A senadora Damares Alves (Republicanos-DF) decidiu deixar a equipe responsável pela elaboração do plano de governo do senador Flávio Bolsonaro (PL-RJ) para a disputa pela Presidência da República. A informação foi confirmada pela própria parlamentar, que afirmou já ter concluído sua contribuição nesta fase da pré-campanha.
Em entrevista ao portal Metrópoles, Damares declarou que poderá voltar a colaborar em um eventual período de transição de governo.
“Já fiz o que era preciso no primeiro momento. Depois a gente volta a ajudar no governo de transição”, afirmou.

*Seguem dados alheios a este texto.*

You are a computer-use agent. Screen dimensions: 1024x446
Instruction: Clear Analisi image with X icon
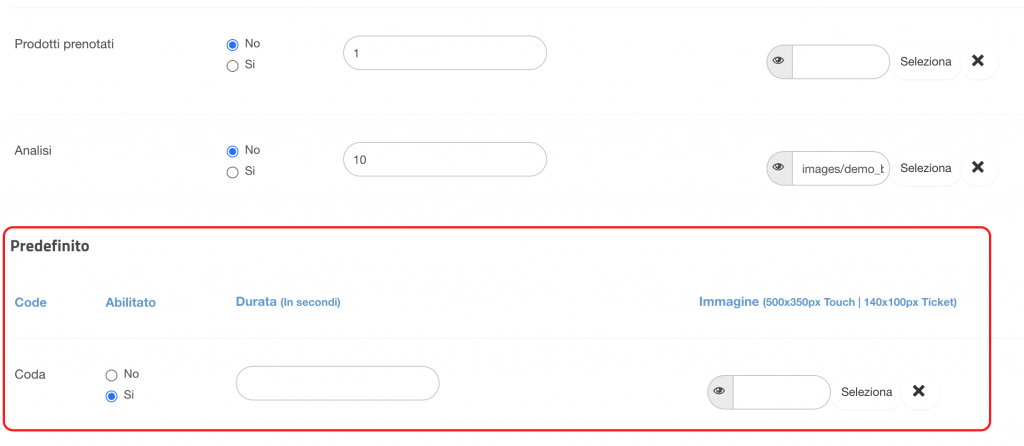tap(978, 168)
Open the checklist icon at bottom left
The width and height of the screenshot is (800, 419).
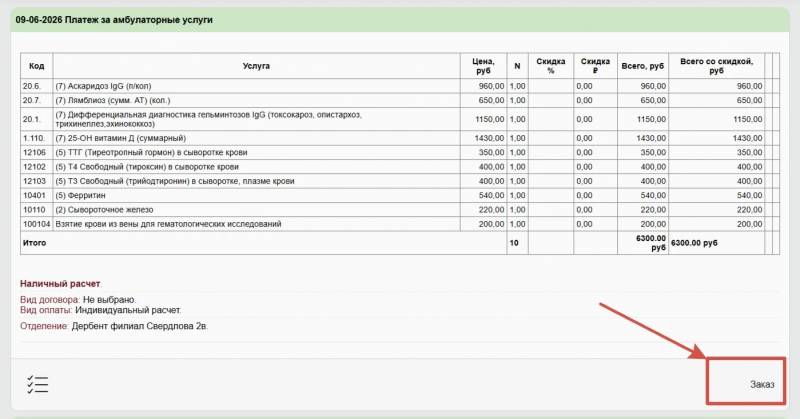click(x=38, y=384)
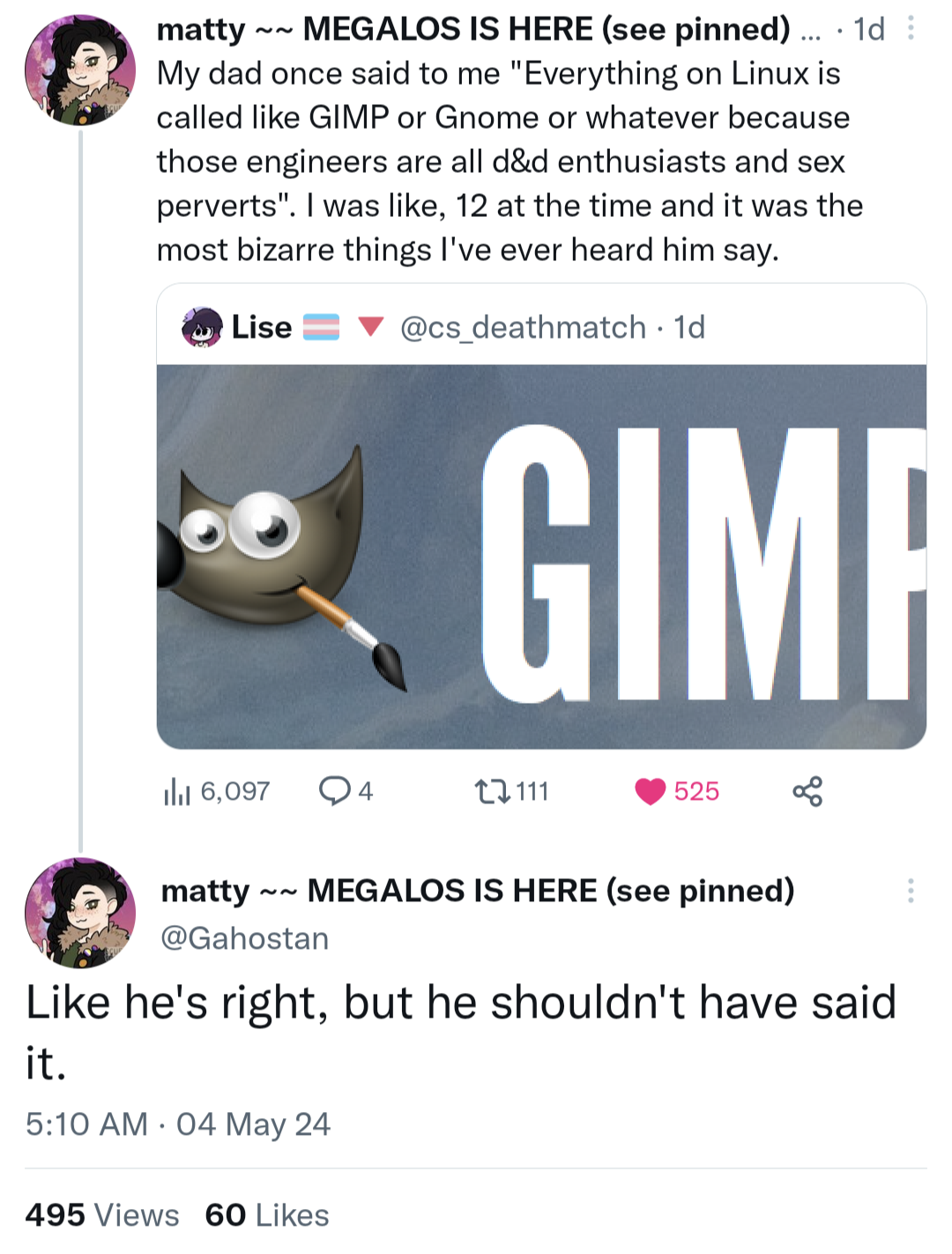This screenshot has width=952, height=1254.
Task: Click the 5:10 AM · 04 May 24 timestamp
Action: 178,1124
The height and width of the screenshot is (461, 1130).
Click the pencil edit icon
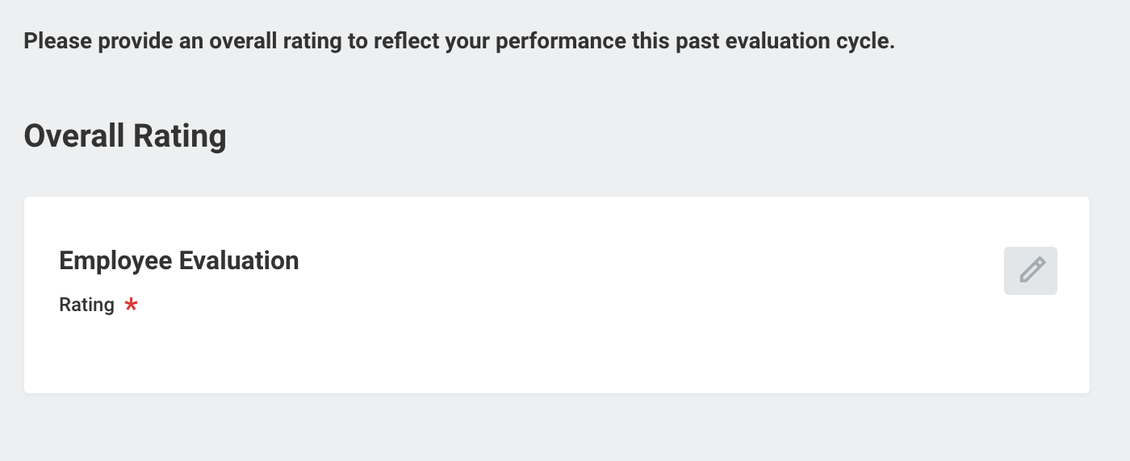1031,271
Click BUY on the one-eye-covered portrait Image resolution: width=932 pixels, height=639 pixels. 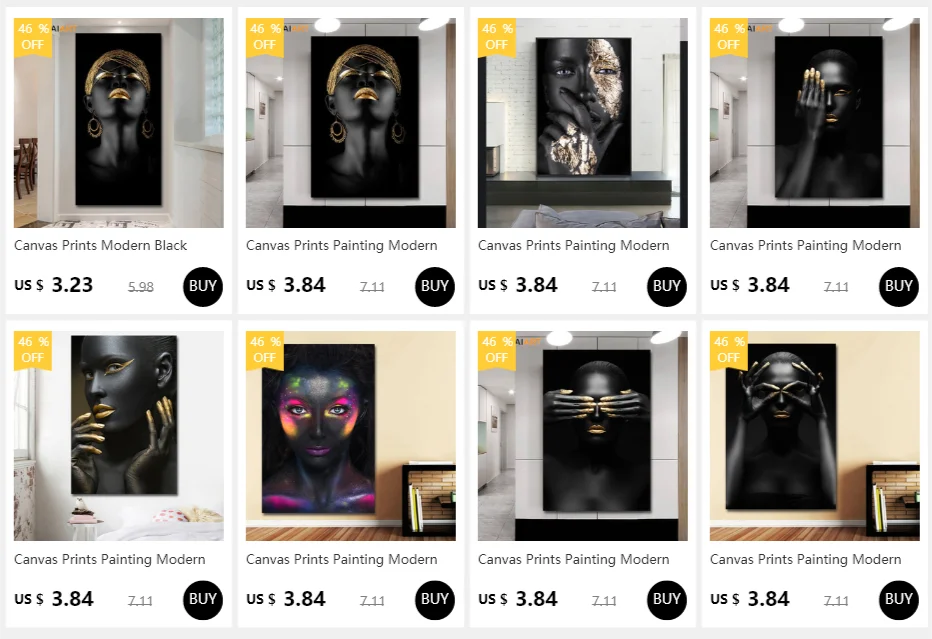(898, 287)
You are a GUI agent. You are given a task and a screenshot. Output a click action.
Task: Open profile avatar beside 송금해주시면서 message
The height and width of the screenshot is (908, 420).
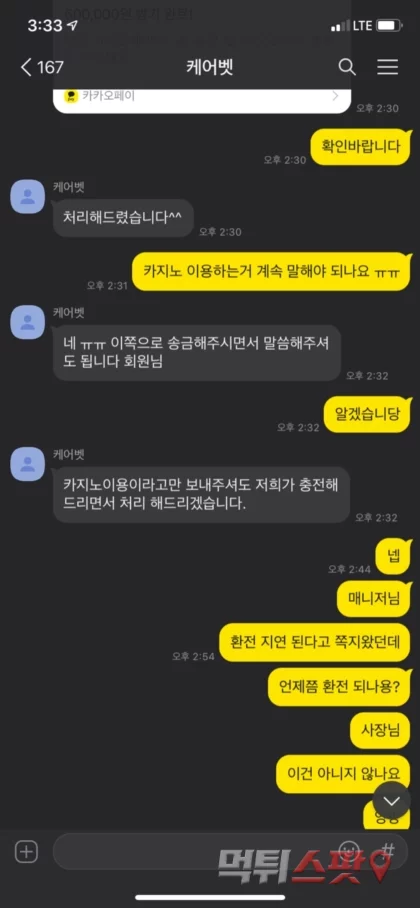(x=28, y=322)
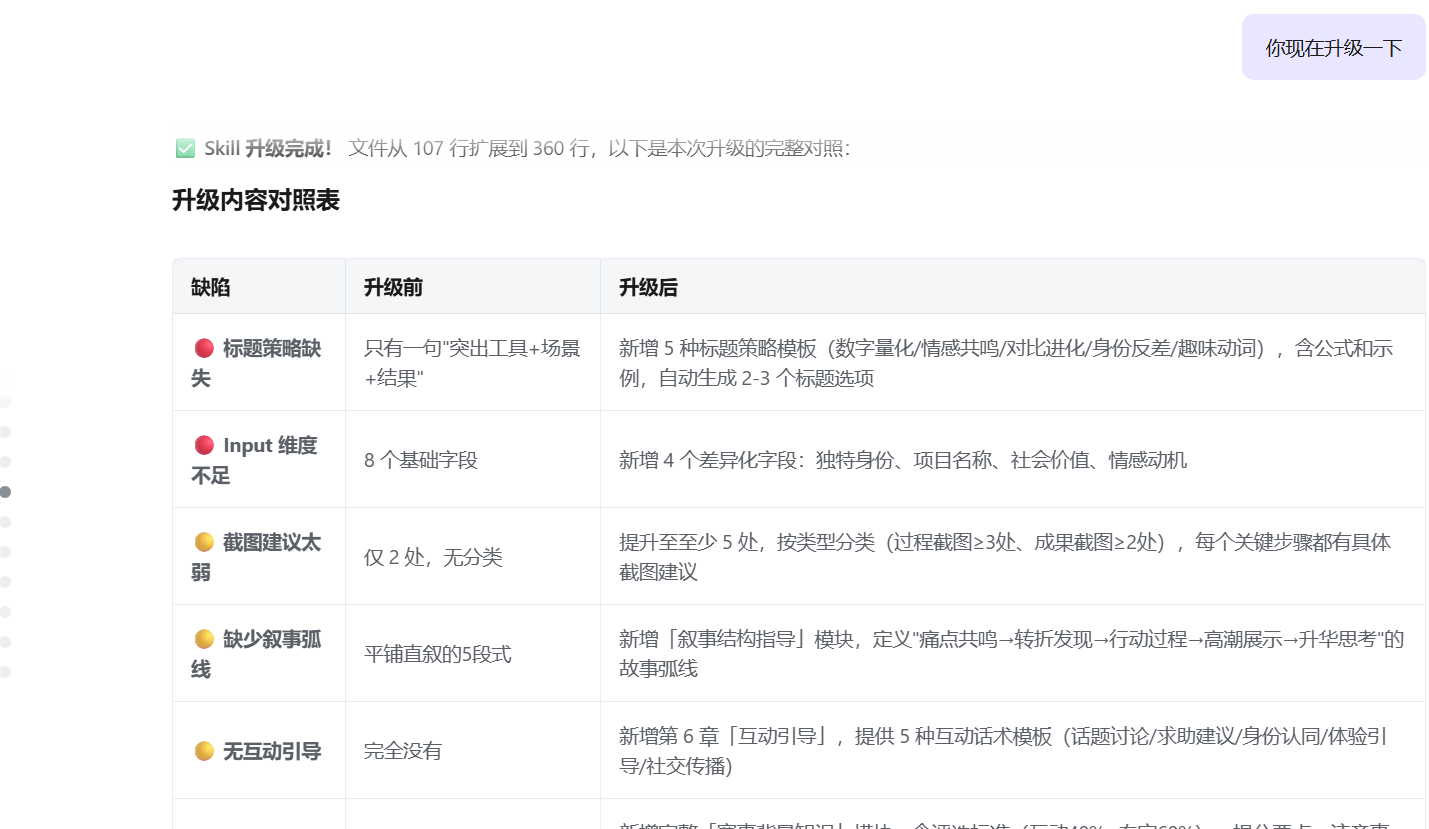
Task: Click the 缺陷 column header
Action: 211,288
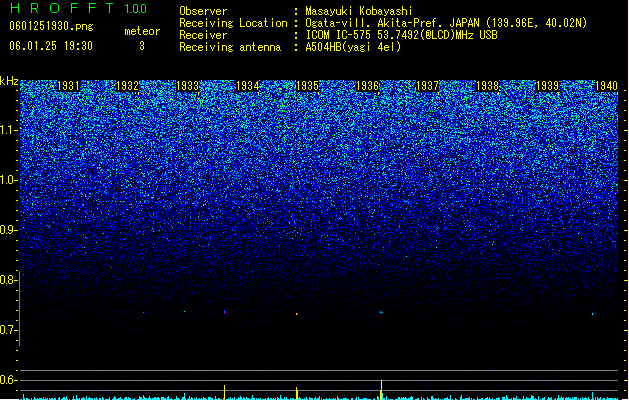Click the 1935 time marker label
Viewport: 629px width, 400px height.
[307, 86]
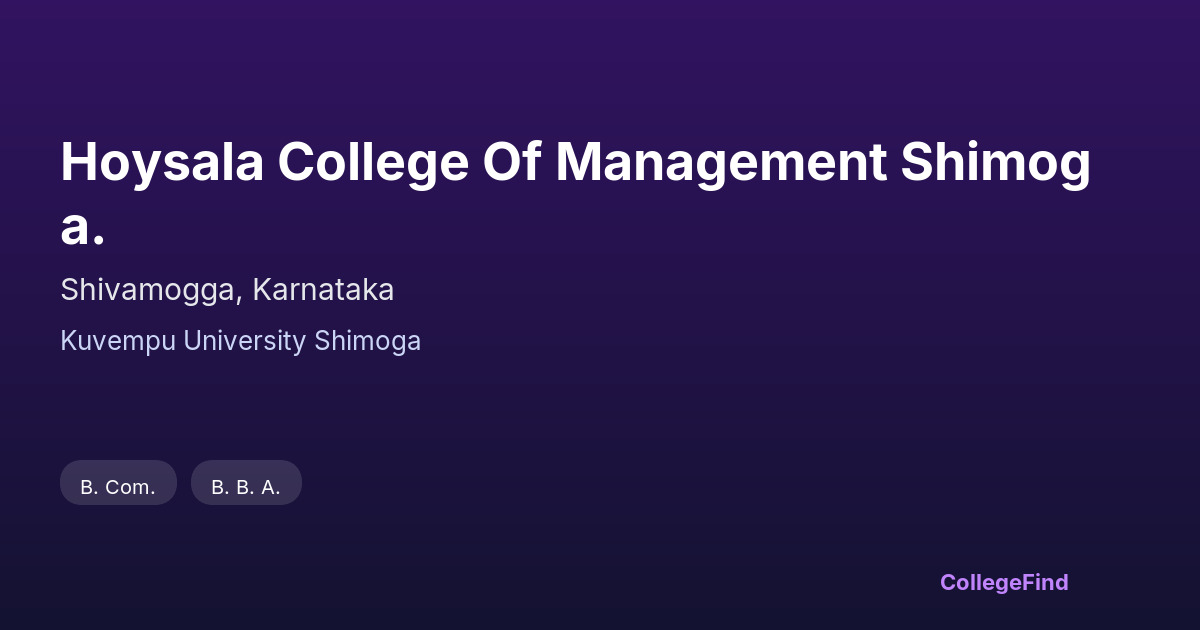The width and height of the screenshot is (1200, 630).
Task: Click the word "Shivamogga" in the location line
Action: click(151, 290)
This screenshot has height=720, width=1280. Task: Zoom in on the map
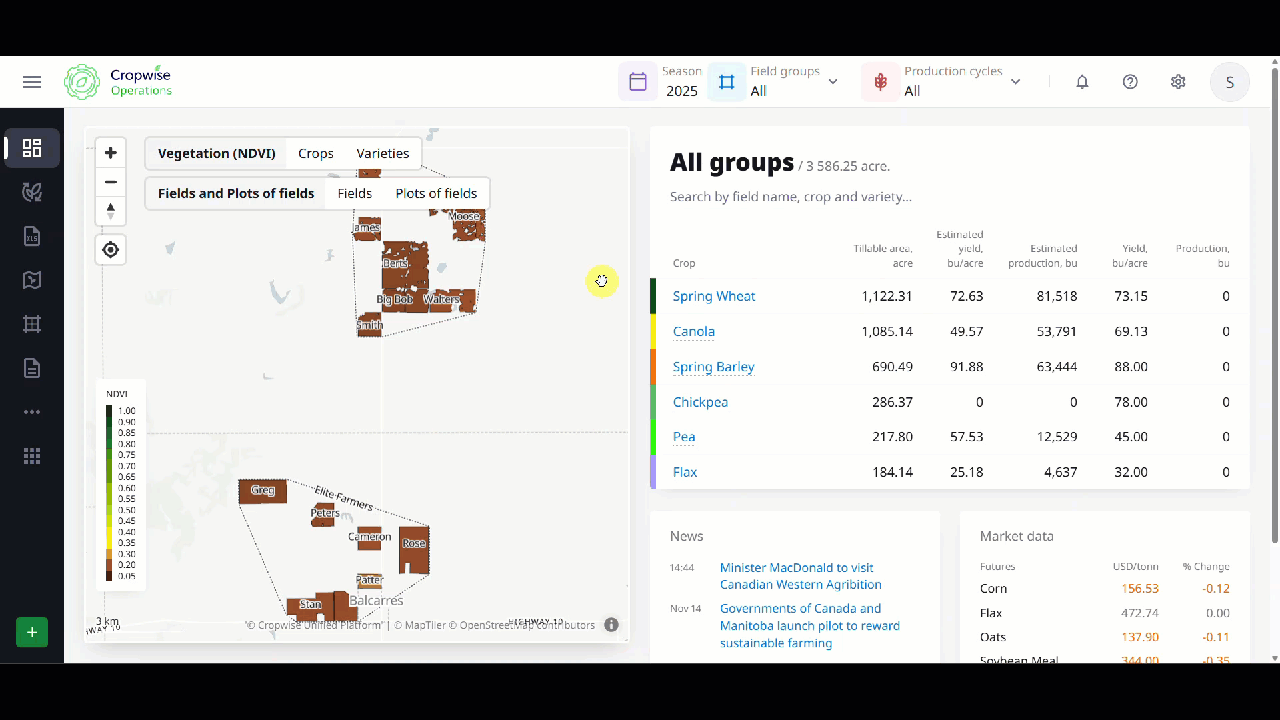coord(111,153)
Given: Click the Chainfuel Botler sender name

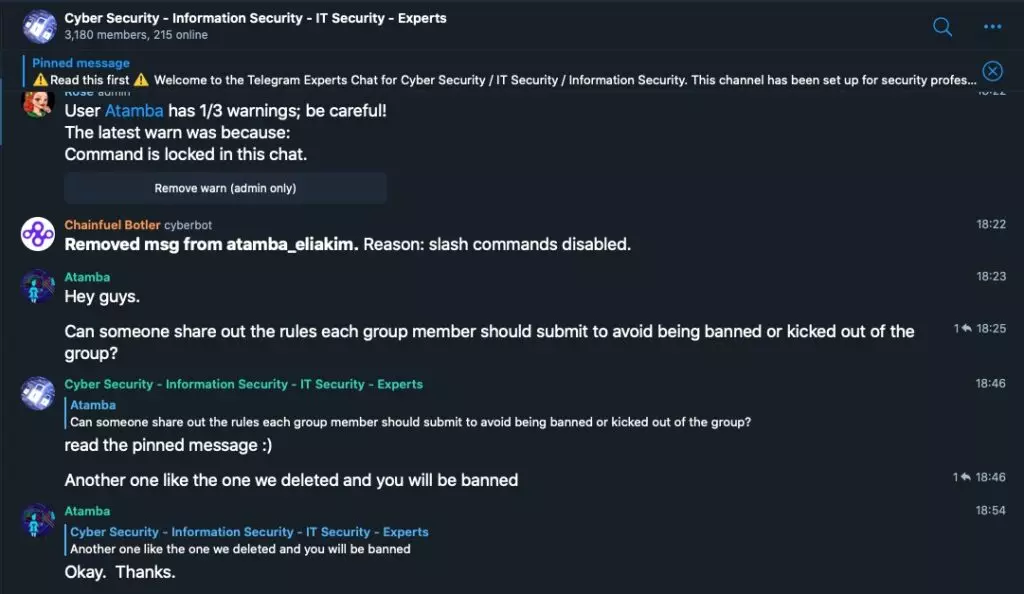Looking at the screenshot, I should click(112, 225).
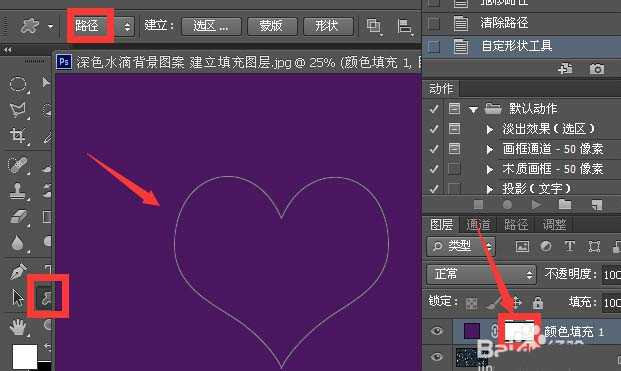
Task: Hide the 颜色填充 1 layer
Action: [x=436, y=331]
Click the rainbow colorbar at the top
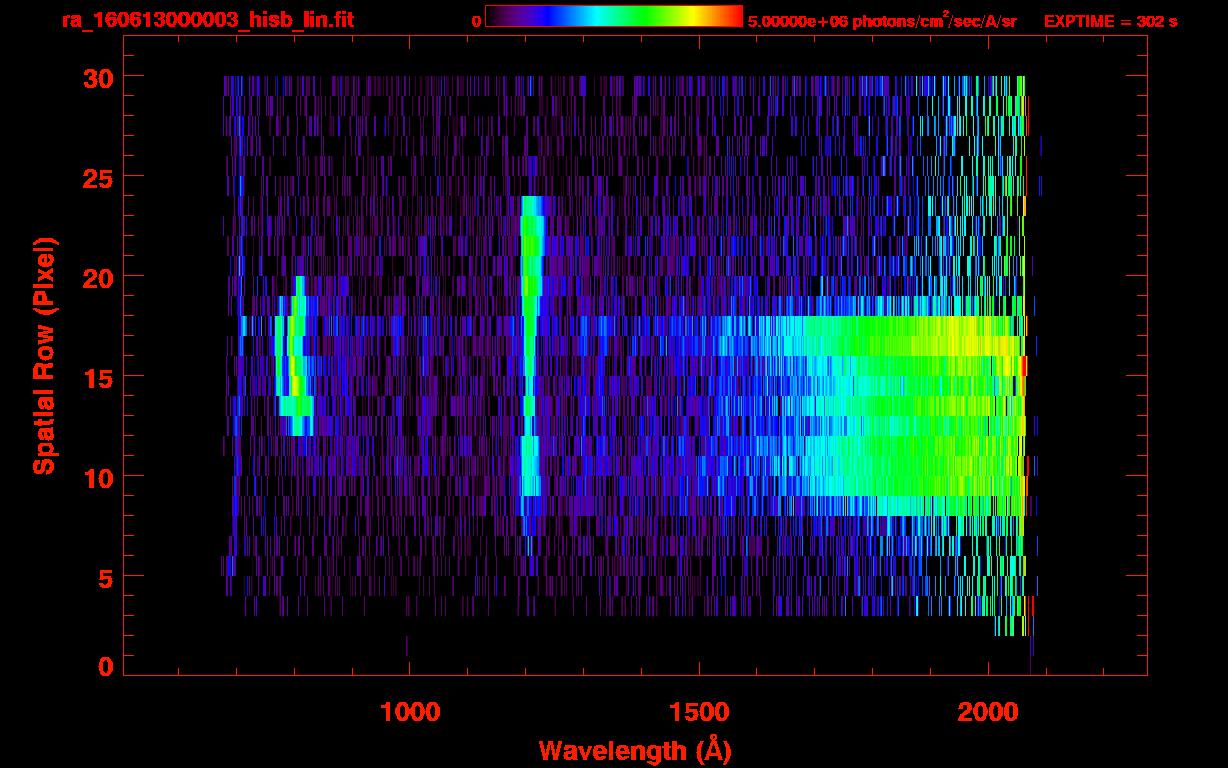The height and width of the screenshot is (768, 1228). 613,17
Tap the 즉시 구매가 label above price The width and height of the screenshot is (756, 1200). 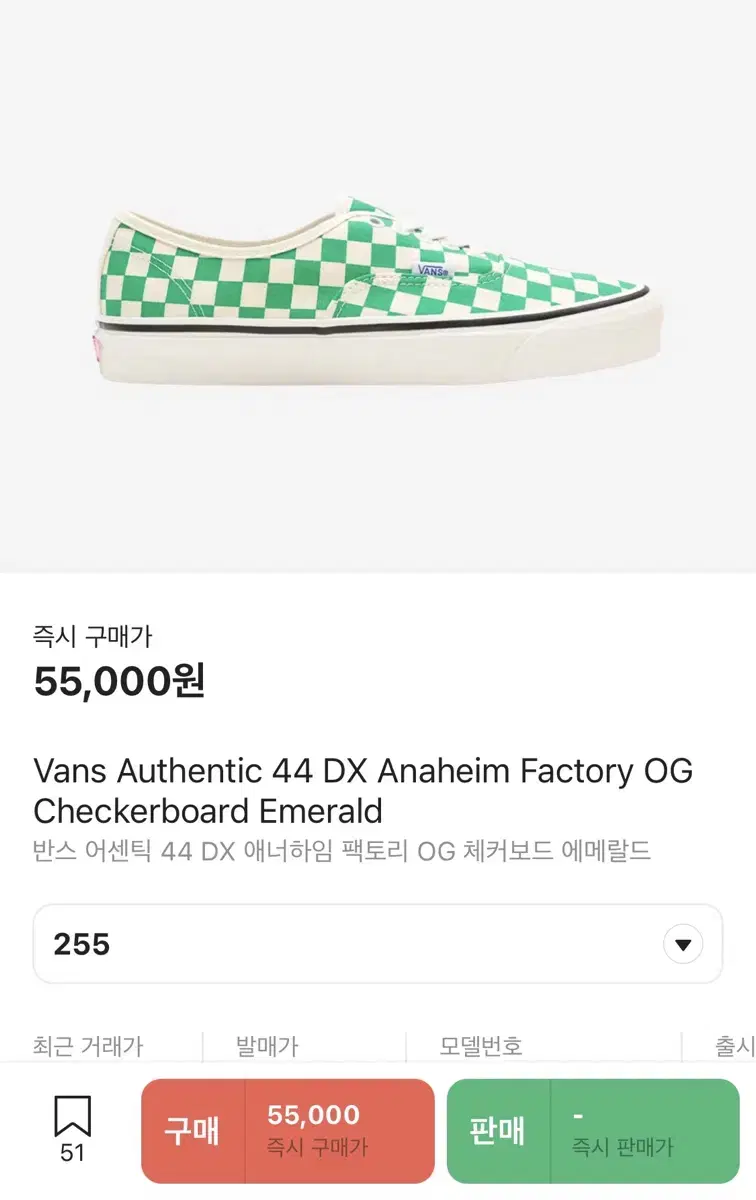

Segundo a senadora, Flávio Bolsonaro ainda não a procurou após a decisão. Ela justificou que o pré-candidato estaria concentrado em outras atividades da campanha.
Damares havia sido convidada para contribuir com a área de direitos humanos do plano de governo. No entanto, sua saída ocorre após uma série de ataques feitos por aliados de Flávio Bolsonaro, entre eles Paulo Figueiredo e Oswaldo Eustáquio.
A parlamentar afirmou ter sido chamada de “leviana”, “vagabunda” e “adúltera” durante a troca de críticas.
O desgaste teve início após Damares deixar de participar de uma reunião promovida por Flávio Bolsonaro com lideranças femininas e manifestar apoio público à ex-primeira-dama Michelle Bolsonaro (PL). Michelle havia divulgado um vídeo afirmando ter sido “humilhada” pelo enteado.
Após a polêmica, Paulo Figueiredo voltou a gerar repercussão ao afirmar, durante uma transmissão ao vivo, que mulheres “votam muito mal”, especialmente as solteiras, enquanto as casadas “geralmente acompanhariam o voto dos maridos”.
A declaração foi criticada por Damares durante reunião da Comissão de Direitos Humanos do Senado, ampliando o distanciamento entre a senadora e integrantes ligados à pré-campanha presidencial de Flávio Bolsonaro.